The Federation of All Pakistan Universities Academic Staff Association had asked the Punjab provincial government for Rs.103 billion to fund activities at centres of learning across the province. The government had agreed to grant a sum of Rs50 billion but later slashed this by another Rs7 billion, leaving centres of higher learning to manage all their activities on this meagre amount. Now, the organisation has appealed to Prime Minister Imran Khan, who has consistently advocated the need for improvements in higher education in the country. The budget costs mean universities are forced to charge students more, leaving those who are less able to pay out of their educational loop. This obviously deprives extremely talented young persons of opportunity and preserves a stratification by class which favours the more wealthy. The result has been disastrous in the past and it seems nothing is set to change. FAPUASA has blamed the HEC chairman for failing to put forward the universities’ demands for better funding. It has been clear for a very long time that Pakistan’s educational standards at all levels need to improve. In the latest listing by ‘The Times’ of universities around the world, only the QAU in Islamabad stood within the top 500 universities in the world. Neighbouring countries had at least several more. This is not a good omen for Pakistan or its education system. We are not producing the levels of research or quality of education we need to produce talented individuals in all fields and to drive forward vital areas like science and technology, as well as the humanities, which are crucial to the understanding of the manner in which human societies work.

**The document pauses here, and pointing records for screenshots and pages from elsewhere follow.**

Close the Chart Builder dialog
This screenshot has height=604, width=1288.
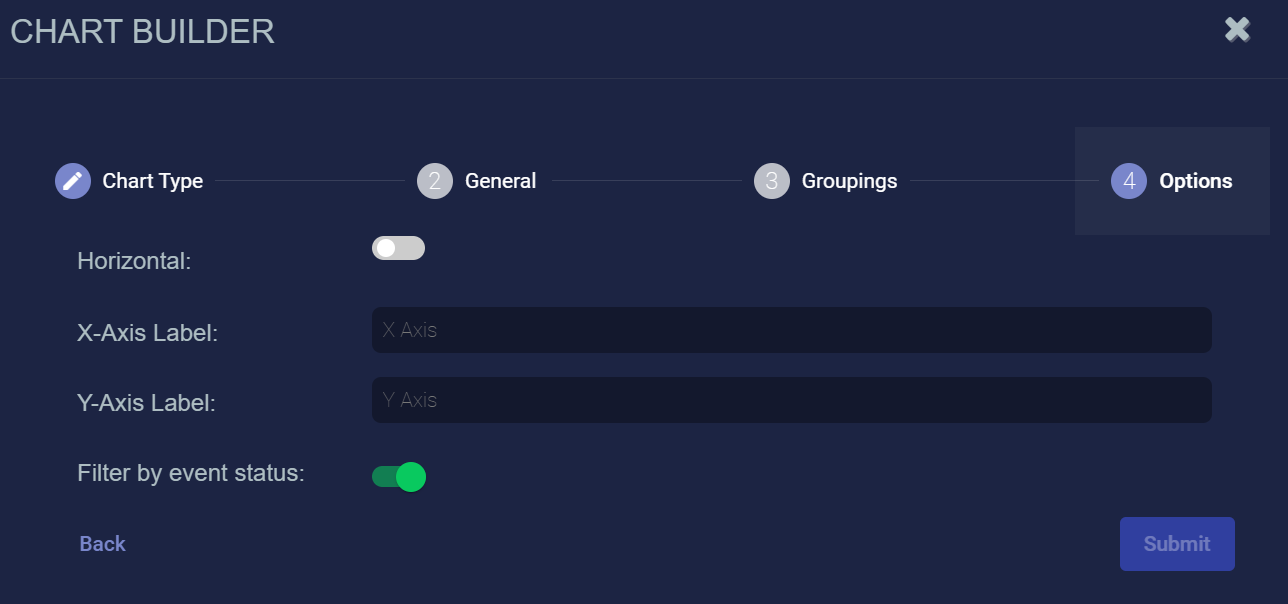(x=1238, y=30)
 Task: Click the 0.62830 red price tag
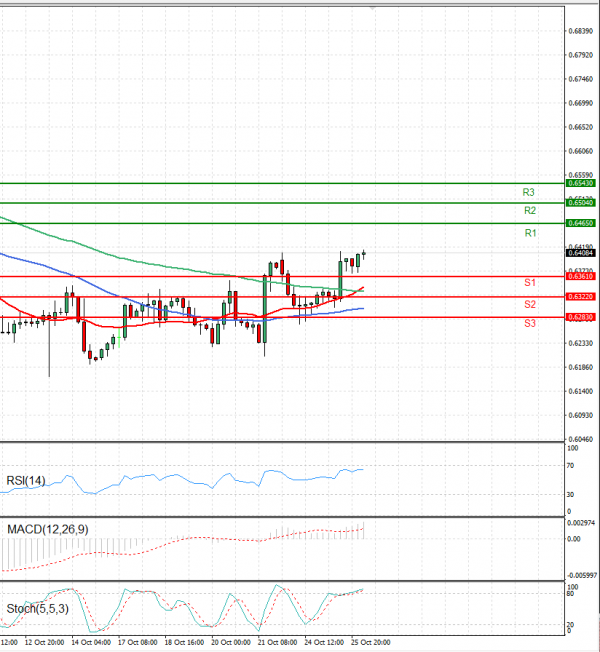581,317
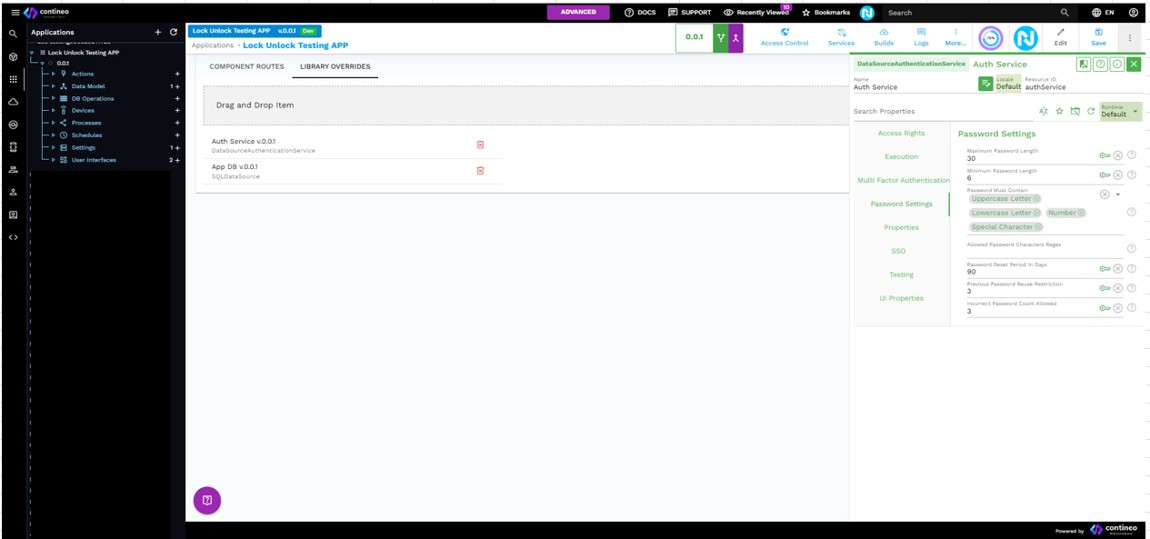
Task: Delete the Auth Service library override
Action: tap(480, 145)
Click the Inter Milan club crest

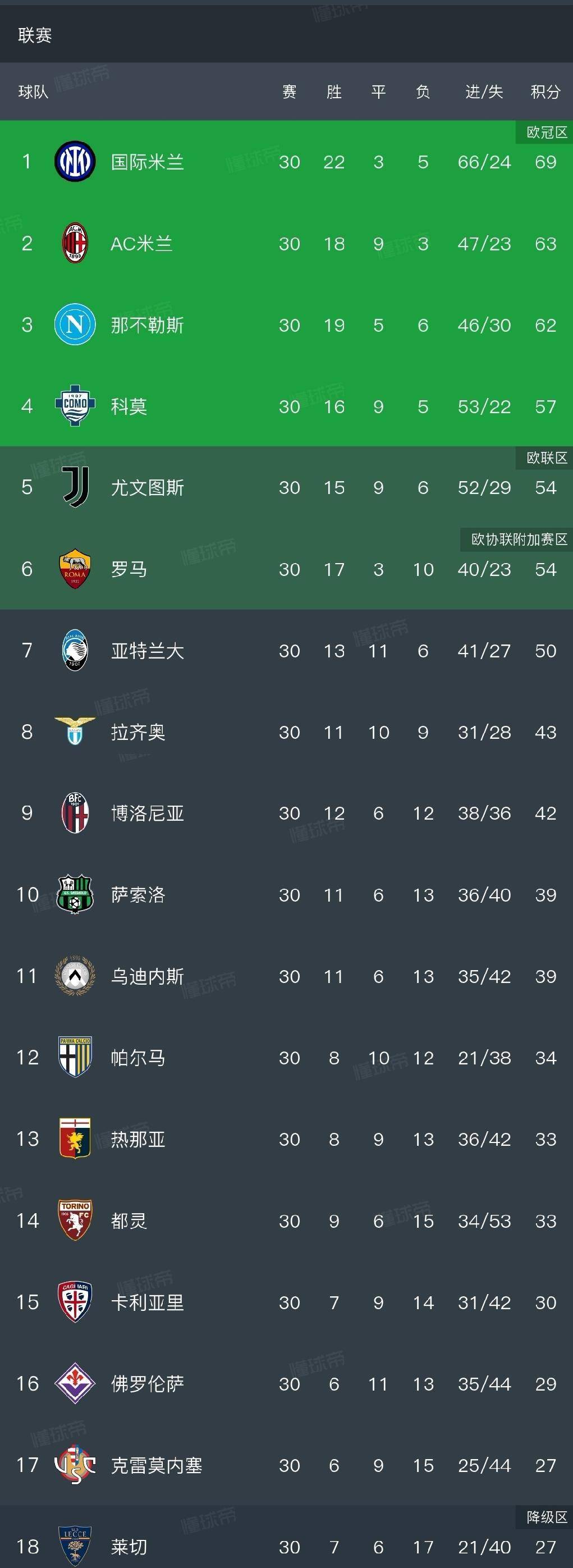pos(75,161)
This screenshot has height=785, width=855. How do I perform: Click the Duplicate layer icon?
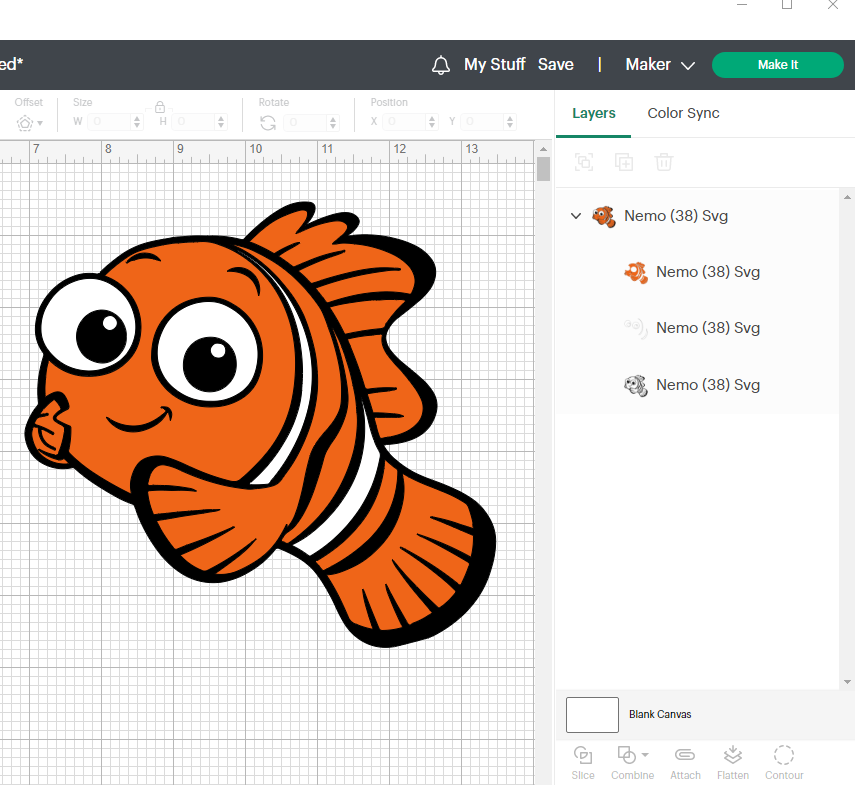click(x=624, y=162)
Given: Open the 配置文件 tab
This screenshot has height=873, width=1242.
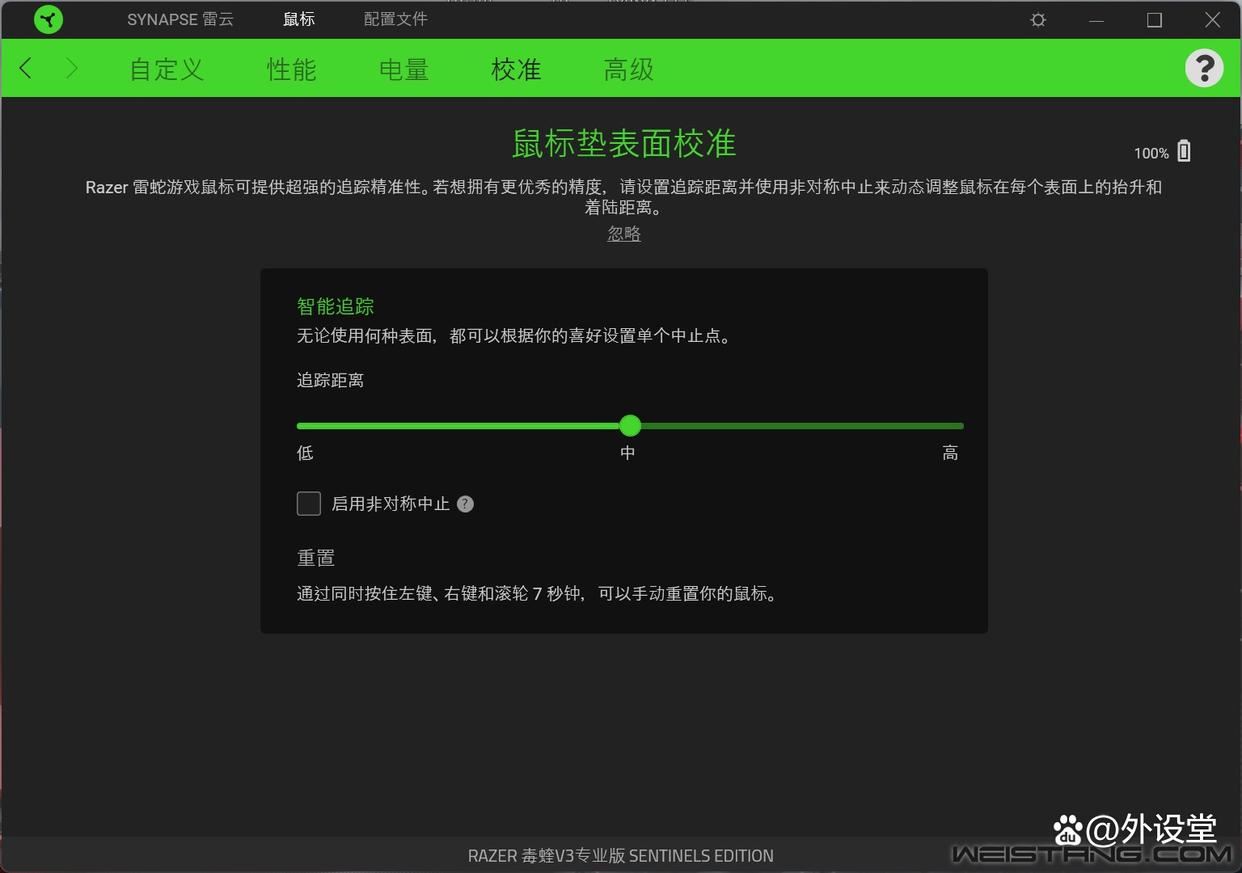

We also need to step up the budget for primary and secondary education which currently falls well under the recommendation of international organisations such as Unicef, making up barely two percent of the GDP, to move ahead in education. Unless the base is strong, we cannot expect students to do well at the higher level. Indeed, some educationists around the world have argued that primary education is the most vital rung of the ladder and that young children must be given a solid start so that their innate ability of curiosity, absorption, observation, questioning and the desire for knowledge can be built. It is only when this happens that we will produce the scholars of tomorrow in our universities. In universities too, problems such as plagiarism, nepotism and teacher absenteeism need to be checked. We have a long way to go and allocating an adequate budget for education is just the starting point.